[MATERIAL SUPPLIED]

══════════

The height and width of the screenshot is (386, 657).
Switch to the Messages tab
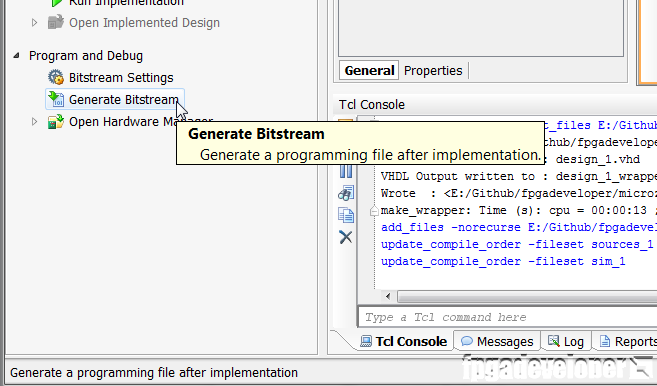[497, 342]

══════════

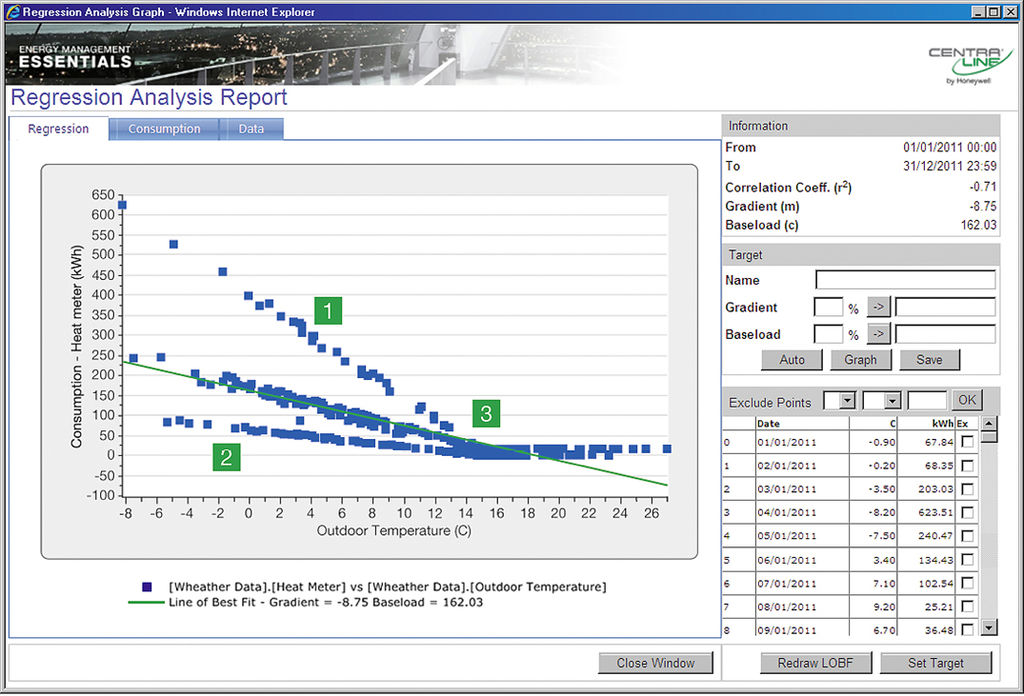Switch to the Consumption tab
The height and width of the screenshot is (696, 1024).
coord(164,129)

══════════

[SHORT TASK]
Arrange the material above as a numbered list, starting with the line that contains "Switch to the Consumption tab" and going on through the line that contains "coord(164,129)". Omit blank lines, and leave the pictures out of your answer.

[COMPLETED TASK]
1. Switch to the Consumption tab
2. The height and width of the screenshot is (696, 1024).
3. coord(164,129)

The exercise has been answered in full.